Could you reproduce all of the records exactly?

---------- PROVIDED RECORDS

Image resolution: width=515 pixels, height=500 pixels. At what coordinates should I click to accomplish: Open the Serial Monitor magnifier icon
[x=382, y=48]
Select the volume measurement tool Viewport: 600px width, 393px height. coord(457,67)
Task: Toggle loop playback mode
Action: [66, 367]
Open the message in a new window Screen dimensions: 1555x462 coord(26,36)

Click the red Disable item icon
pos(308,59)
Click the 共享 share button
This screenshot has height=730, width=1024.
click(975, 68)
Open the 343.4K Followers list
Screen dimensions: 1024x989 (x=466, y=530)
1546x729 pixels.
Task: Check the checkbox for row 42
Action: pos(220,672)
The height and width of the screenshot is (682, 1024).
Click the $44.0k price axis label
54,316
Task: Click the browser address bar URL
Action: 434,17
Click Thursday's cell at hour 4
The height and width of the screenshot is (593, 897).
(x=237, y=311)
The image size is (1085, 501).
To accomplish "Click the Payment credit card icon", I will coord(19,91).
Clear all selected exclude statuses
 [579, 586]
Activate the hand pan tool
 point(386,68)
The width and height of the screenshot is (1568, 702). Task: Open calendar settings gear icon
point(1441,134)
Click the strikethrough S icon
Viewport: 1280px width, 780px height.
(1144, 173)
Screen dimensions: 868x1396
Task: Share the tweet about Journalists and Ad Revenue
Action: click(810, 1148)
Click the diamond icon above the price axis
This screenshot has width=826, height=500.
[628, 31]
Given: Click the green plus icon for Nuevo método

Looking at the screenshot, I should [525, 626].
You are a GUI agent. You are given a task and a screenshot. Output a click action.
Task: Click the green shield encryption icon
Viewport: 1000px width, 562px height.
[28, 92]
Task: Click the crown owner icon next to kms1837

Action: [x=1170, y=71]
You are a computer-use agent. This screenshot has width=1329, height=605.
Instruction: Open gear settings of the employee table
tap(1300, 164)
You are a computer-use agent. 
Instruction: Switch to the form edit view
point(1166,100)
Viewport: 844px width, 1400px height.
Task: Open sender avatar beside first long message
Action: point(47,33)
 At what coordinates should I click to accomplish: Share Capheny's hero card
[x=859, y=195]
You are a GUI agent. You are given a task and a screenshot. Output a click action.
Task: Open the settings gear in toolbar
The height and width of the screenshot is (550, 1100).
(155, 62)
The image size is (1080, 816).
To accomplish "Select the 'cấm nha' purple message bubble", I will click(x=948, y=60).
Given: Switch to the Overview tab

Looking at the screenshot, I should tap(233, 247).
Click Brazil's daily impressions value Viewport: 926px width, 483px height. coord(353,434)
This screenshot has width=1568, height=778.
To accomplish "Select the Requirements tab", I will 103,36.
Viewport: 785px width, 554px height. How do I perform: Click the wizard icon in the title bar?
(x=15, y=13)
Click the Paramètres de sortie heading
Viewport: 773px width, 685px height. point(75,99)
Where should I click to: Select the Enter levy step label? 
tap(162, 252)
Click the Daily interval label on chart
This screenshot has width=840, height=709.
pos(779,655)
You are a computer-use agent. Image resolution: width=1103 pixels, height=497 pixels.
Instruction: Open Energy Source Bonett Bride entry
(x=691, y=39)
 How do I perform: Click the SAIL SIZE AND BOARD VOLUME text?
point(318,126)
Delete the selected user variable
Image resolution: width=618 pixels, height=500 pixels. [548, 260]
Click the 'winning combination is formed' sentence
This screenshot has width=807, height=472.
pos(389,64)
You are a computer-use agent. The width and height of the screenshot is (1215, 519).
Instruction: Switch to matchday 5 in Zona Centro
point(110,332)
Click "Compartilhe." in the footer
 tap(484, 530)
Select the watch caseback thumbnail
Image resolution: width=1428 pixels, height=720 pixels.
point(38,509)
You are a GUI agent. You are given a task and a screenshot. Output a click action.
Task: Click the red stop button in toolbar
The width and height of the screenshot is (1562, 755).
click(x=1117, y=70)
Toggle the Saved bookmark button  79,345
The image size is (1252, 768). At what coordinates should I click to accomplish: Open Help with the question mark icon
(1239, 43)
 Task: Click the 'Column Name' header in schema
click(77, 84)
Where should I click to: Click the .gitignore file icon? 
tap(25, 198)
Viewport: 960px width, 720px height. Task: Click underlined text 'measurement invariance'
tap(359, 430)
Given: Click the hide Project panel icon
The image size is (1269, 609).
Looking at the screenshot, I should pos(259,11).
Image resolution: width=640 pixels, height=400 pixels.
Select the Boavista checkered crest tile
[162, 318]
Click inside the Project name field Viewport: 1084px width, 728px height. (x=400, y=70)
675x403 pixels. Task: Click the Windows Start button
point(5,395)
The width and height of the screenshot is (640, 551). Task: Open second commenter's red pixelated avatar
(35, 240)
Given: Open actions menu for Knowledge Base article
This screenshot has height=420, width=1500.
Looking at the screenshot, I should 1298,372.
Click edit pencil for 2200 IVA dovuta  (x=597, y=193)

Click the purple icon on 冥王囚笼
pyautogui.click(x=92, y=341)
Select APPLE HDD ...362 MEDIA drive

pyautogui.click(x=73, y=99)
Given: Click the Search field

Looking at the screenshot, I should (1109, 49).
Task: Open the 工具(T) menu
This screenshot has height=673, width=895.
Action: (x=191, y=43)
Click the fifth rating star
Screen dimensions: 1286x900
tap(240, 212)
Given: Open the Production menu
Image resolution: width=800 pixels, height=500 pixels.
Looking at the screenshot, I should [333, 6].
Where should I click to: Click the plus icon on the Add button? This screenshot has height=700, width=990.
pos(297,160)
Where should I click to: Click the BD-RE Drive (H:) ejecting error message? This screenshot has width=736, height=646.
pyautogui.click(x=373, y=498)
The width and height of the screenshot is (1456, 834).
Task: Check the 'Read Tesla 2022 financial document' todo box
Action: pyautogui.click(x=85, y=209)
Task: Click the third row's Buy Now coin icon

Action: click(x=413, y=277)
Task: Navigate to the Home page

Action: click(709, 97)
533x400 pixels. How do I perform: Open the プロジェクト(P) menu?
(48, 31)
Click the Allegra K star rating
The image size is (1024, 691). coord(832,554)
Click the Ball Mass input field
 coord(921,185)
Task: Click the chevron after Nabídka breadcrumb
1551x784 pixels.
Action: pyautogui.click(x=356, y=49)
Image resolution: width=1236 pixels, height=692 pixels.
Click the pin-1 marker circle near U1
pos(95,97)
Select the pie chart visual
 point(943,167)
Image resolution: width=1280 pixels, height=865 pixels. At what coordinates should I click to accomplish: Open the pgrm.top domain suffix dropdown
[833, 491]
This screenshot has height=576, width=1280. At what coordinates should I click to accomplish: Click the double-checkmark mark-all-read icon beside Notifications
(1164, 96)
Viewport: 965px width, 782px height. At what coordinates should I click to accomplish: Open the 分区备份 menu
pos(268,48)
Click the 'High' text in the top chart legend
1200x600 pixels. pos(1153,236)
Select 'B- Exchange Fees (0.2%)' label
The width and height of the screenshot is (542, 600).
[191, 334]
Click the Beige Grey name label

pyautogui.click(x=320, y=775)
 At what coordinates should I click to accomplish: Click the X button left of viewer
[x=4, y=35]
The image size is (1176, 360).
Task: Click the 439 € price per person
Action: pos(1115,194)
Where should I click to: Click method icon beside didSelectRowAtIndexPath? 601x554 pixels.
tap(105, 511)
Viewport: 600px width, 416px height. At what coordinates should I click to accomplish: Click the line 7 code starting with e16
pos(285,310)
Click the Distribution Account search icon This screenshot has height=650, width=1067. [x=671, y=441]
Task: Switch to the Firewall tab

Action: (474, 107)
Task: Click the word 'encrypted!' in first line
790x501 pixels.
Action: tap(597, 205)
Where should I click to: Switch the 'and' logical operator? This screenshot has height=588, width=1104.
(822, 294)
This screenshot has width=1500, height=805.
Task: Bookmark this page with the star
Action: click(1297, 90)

--------------------

### SOLUTION TO THE EXERCISE:
Image resolution: width=515 pixels, height=500 pixels. At what coordinates should I click to accomplish: Open the Serial Monitor magnifier icon
[x=382, y=48]
Select the volume measurement tool Viewport: 600px width, 393px height. coord(457,67)
Task: Toggle loop playback mode
Action: [66, 367]
Open the message in a new window Screen dimensions: 1555x462 coord(26,36)

Click the red Disable item icon
pos(308,59)
Click the 共享 share button
This screenshot has height=730, width=1024.
click(975, 68)
Open the 343.4K Followers list
Screen dimensions: 1024x989 (x=466, y=530)
1546x729 pixels.
Task: Check the checkbox for row 42
Action: pos(220,672)
The height and width of the screenshot is (682, 1024).
Click the $44.0k price axis label
54,316
Task: Click the browser address bar URL
Action: 434,17
Click Thursday's cell at hour 4
The height and width of the screenshot is (593, 897).
(x=237, y=311)
The image size is (1085, 501).
To accomplish "Click the Payment credit card icon", I will coord(19,91).
Clear all selected exclude statuses
 [579, 586]
Activate the hand pan tool
 point(386,68)
The width and height of the screenshot is (1568, 702). Task: Open calendar settings gear icon
point(1441,134)
Click the strikethrough S icon
Viewport: 1280px width, 780px height.
(1144, 173)
Screen dimensions: 868x1396
Task: Share the tweet about Journalists and Ad Revenue
Action: click(810, 1148)
Click the diamond icon above the price axis
This screenshot has width=826, height=500.
[628, 31]
Given: Click the green plus icon for Nuevo método

Looking at the screenshot, I should [525, 626].
You are a GUI agent. You are given a task and a screenshot. Output a click action.
Task: Click the green shield encryption icon
Viewport: 1000px width, 562px height.
[28, 92]
Task: Click the crown owner icon next to kms1837

Action: [x=1170, y=71]
You are a computer-use agent. This screenshot has width=1329, height=605.
Instruction: Open gear settings of the employee table
tap(1300, 164)
You are a computer-use agent. 
Instruction: Switch to the form edit view
point(1166,100)
Viewport: 844px width, 1400px height.
Task: Open sender avatar beside first long message
Action: point(47,33)
 At what coordinates should I click to accomplish: Share Capheny's hero card
[x=859, y=195]
You are a GUI agent. You are given a task and a screenshot. Output a click action.
Task: Open the settings gear in toolbar
The height and width of the screenshot is (550, 1100).
(155, 62)
The image size is (1080, 816).
To accomplish "Select the 'cấm nha' purple message bubble", I will click(x=948, y=60).
Given: Switch to the Overview tab

Looking at the screenshot, I should tap(233, 247).
Click Brazil's daily impressions value Viewport: 926px width, 483px height. coord(353,434)
This screenshot has width=1568, height=778.
To accomplish "Select the Requirements tab", I will 103,36.
Viewport: 785px width, 554px height. How do I perform: Click the wizard icon in the title bar?
(x=15, y=13)
Click the Paramètres de sortie heading
Viewport: 773px width, 685px height. point(75,99)
Where should I click to: Select the Enter levy step label? 
tap(162, 252)
Click the Daily interval label on chart
This screenshot has width=840, height=709.
pos(779,655)
You are a computer-use agent. Image resolution: width=1103 pixels, height=497 pixels.
Instruction: Open Energy Source Bonett Bride entry
(x=691, y=39)
 How do I perform: Click the SAIL SIZE AND BOARD VOLUME text?
point(318,126)
Delete the selected user variable
Image resolution: width=618 pixels, height=500 pixels. [548, 260]
Click the 'winning combination is formed' sentence
This screenshot has width=807, height=472.
pos(389,64)
You are a computer-use agent. The width and height of the screenshot is (1215, 519).
Instruction: Switch to matchday 5 in Zona Centro
point(110,332)
Click "Compartilhe." in the footer
 tap(484, 530)
Select the watch caseback thumbnail
Image resolution: width=1428 pixels, height=720 pixels.
point(38,509)
You are a GUI agent. You are given a task and a screenshot. Output a click action.
Task: Click the red stop button in toolbar
The width and height of the screenshot is (1562, 755).
click(x=1117, y=70)
Toggle the Saved bookmark button  79,345
The image size is (1252, 768). At what coordinates should I click to accomplish: Open Help with the question mark icon
(1239, 43)
 Task: Click the 'Column Name' header in schema
click(77, 84)
Where should I click to: Click the .gitignore file icon? 
tap(25, 198)
Viewport: 960px width, 720px height. Task: Click underlined text 'measurement invariance'
tap(359, 430)
Given: Click the hide Project panel icon
The image size is (1269, 609).
Looking at the screenshot, I should pos(259,11).
Image resolution: width=640 pixels, height=400 pixels.
Select the Boavista checkered crest tile
[162, 318]
Click inside the Project name field Viewport: 1084px width, 728px height. (x=400, y=70)
675x403 pixels. Task: Click the Windows Start button
point(5,395)
The width and height of the screenshot is (640, 551). Task: Open second commenter's red pixelated avatar
(35, 240)
Given: Open actions menu for Knowledge Base article
This screenshot has height=420, width=1500.
Looking at the screenshot, I should 1298,372.
Click edit pencil for 2200 IVA dovuta  (x=597, y=193)

Click the purple icon on 冥王囚笼
pyautogui.click(x=92, y=341)
Select APPLE HDD ...362 MEDIA drive

pyautogui.click(x=73, y=99)
Given: Click the Search field

Looking at the screenshot, I should (1109, 49).
Task: Open the 工具(T) menu
This screenshot has height=673, width=895.
Action: (x=191, y=43)
Click the fifth rating star
Screen dimensions: 1286x900
tap(240, 212)
Given: Open the Production menu
Image resolution: width=800 pixels, height=500 pixels.
Looking at the screenshot, I should [333, 6].
Where should I click to: Click the plus icon on the Add button? This screenshot has height=700, width=990.
pos(297,160)
Where should I click to: Click the BD-RE Drive (H:) ejecting error message? This screenshot has width=736, height=646.
pyautogui.click(x=373, y=498)
The width and height of the screenshot is (1456, 834).
Task: Check the 'Read Tesla 2022 financial document' todo box
Action: pyautogui.click(x=85, y=209)
Task: Click the third row's Buy Now coin icon

Action: click(x=413, y=277)
Task: Navigate to the Home page

Action: click(709, 97)
533x400 pixels. How do I perform: Open the プロジェクト(P) menu?
(48, 31)
Click the Allegra K star rating
The image size is (1024, 691). coord(832,554)
Click the Ball Mass input field
 coord(921,185)
Task: Click the chevron after Nabídka breadcrumb
1551x784 pixels.
Action: pyautogui.click(x=356, y=49)
Image resolution: width=1236 pixels, height=692 pixels.
Click the pin-1 marker circle near U1
pos(95,97)
Select the pie chart visual
 point(943,167)
Image resolution: width=1280 pixels, height=865 pixels. At what coordinates should I click to accomplish: Open the pgrm.top domain suffix dropdown
[833, 491]
This screenshot has height=576, width=1280. At what coordinates should I click to accomplish: Click the double-checkmark mark-all-read icon beside Notifications
(1164, 96)
Viewport: 965px width, 782px height. At what coordinates should I click to accomplish: Open the 分区备份 menu
pos(268,48)
Click the 'High' text in the top chart legend
1200x600 pixels. pos(1153,236)
Select 'B- Exchange Fees (0.2%)' label
The width and height of the screenshot is (542, 600).
[191, 334]
Click the Beige Grey name label

pyautogui.click(x=320, y=775)
 At what coordinates should I click to accomplish: Click the X button left of viewer
[x=4, y=35]
The image size is (1176, 360).
Task: Click the 439 € price per person
Action: pos(1115,194)
Where should I click to: Click method icon beside didSelectRowAtIndexPath? 601x554 pixels.
tap(105, 511)
Viewport: 600px width, 416px height. At what coordinates should I click to accomplish: Click the line 7 code starting with e16
pos(285,310)
Click the Distribution Account search icon This screenshot has height=650, width=1067. [x=671, y=441]
Task: Switch to the Firewall tab

Action: (474, 107)
Task: Click the word 'encrypted!' in first line
790x501 pixels.
Action: tap(597, 205)
Where should I click to: Switch the 'and' logical operator? This screenshot has height=588, width=1104.
(822, 294)
This screenshot has width=1500, height=805.
Task: Bookmark this page with the star
Action: click(1297, 90)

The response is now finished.